Task prompt
All lines from the one with "Task: Click the Nom du domaine label" onward, through the last line of the records below, are to be retyped word for word.

Records for this task START

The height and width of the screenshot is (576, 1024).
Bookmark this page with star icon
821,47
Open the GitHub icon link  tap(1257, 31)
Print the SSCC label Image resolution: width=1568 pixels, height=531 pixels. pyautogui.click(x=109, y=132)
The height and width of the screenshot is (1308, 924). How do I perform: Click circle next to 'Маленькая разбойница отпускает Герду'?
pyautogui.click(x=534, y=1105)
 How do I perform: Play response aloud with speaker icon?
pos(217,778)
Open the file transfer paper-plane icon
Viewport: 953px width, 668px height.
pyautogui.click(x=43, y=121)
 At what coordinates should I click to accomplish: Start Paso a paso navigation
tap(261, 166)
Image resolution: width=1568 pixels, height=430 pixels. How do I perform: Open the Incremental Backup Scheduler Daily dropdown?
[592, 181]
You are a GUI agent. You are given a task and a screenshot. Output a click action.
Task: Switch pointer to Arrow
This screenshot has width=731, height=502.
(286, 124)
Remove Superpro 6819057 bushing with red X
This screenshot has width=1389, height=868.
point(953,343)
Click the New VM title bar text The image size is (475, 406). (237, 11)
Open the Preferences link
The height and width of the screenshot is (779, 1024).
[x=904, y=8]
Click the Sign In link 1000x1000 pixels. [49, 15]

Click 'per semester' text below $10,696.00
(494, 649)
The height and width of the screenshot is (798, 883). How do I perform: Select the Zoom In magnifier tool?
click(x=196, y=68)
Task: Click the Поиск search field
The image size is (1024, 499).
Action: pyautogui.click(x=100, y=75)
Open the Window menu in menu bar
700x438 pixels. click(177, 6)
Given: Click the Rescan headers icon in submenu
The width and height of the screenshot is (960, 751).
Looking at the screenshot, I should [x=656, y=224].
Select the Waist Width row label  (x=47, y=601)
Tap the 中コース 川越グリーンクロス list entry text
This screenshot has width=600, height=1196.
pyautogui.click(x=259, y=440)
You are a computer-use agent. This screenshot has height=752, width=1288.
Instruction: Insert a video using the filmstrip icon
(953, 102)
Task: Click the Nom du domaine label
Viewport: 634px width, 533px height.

Records for this task END

Task response
Task: Click the Nom du domaine label
Viewport: 634px width, 533px height.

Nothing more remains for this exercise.